Question: When you became an adult (early twenties), what were your first experiences of making a living for yourself and managing your own money?

My Story: Right out of college, I signed up to fight the War on Poverty by becoming a full-time Americorps*VISTA volunteer. I was immersed in low income communities, experiencing life on the “literal other side of the tracks,” working with youth from various Indian tribes and struggling to pay my own bills. I know for certain that the ethic of service was learned from my parents and has been an important part of who I am and aspire to be.

Question: Do you currently have conflicts over money in any of your relationships? What are your feelings about money’s role in your life?

My Story: After much reflection, I realized I had some disturbing feelings about money. The myth that resided somewhere in the recesses of my mind was that money was the root of evil, a destroyer of relationships, a power without conscience. All of this time, I think I’ve carried a fear that money might destroy any relationship in its path. So I get very anxious when I talk with my husband about our budget. I cringe when I encounter luxuries because it seems to go against my moral fiber. All these are important realizations about the emotions I bring to conversations about money. They allow me to communicate better with loved ones and catch myself when I bring false beliefs to opportunities to teach my son.

There are cultural messages we often receive about money. Urban myths and sayings abound. “Neither a borrower or a lender be.” “You can’t take it with you.” and “Money can’t buy me love.” to name a few. And no it can’t, but it certainly can stir heated emotions in relationships. The 2014 American Psychological Association’s Stress in America survey found that almost a third of adults with partners reported that money is a major source of conflict in their relationship. 4 And compared to other hot button topics, couples’ arguments about money tend to be more intense, more problematic and more likely to remain unresolved. 5

Because I have examined my beliefs and assumptions based on my own past history, I can ask questions about that state of mind I want to possess and what I want the role of money to be in my life and my family’s life.

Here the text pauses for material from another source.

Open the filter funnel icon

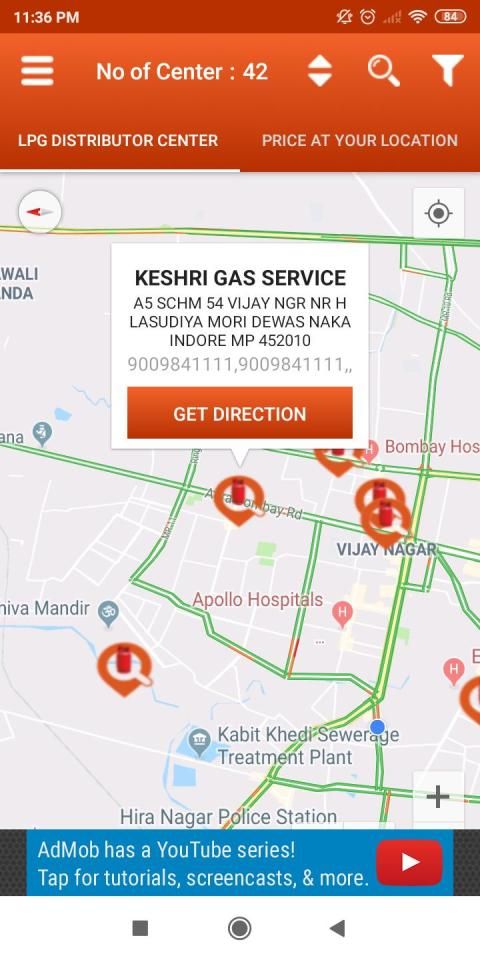[x=448, y=72]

This can inform how I want to talk to my son about money to help him learn about not only the practical realities of money, but also the cultural, emotional and social implications.

Because this is such a fundamental issue, it seemed that one blog article was not enough to address all of the implications money has for our family lives. In this article, my goal was to raise questions to help you and me elevate our own self-awareness about the issue so that we might think on a deeper level when we return to the subject. So for the next two blog articles, I will discuss 1.) teaching children ethics around money and 2.) teaching children empathy related to money.

In the meantime, I hope you will share your thoughts to inform the discussion.

What beliefs do you hold that may be helpful to you or, as in my beliefs about money as a relationship destroyer, what beliefs do you want to let go of?

What ethical principles do you hold dear and how do you share them with your children?

And how do you help your children become more empathetic to those of differing economic statuses?

Further Reading:

Educating the Consumer-Citizen; A History of the Marriage of Schools, Advertising and Media by Joel Spring

Savage Inequalities: Children’s in America’s Schools by Jonathan Kozol

A Framework for Understanding Poverty by Ruby Payne

References

1 Kahneman, D. & Deaton, A. (2010). High Income Improves Evaluation of Life but Not Emotional Well-being. Proceedings of the National Academy of Sciences of the United State of America. 

2 Short, K. (2014). Here Is the Income Level at Which Money Won’t Make You Any Happier in Each State. The Huffington Post, July 25.

3 His Holiness The Dalai Lama, & Cutler, H. C. (2003). The Art of Happiness at Work. NY: Riverhead Books.

4 APA. (2014). American Psychological Association Stress in America Study. 

5 Papp, L. M., Cummings, E. M. and Goeke-Morey, M. C. (2009), For Richer, for Poorer: Money as a Topic of Marital Conflict in the Home. Family Relations, 58: 91–103. 3

6 Kirkcaldy, B., and Furnham, A. (1993). Predictors of beliefs about money. Psychological Reports 73 (3), 1079-1082.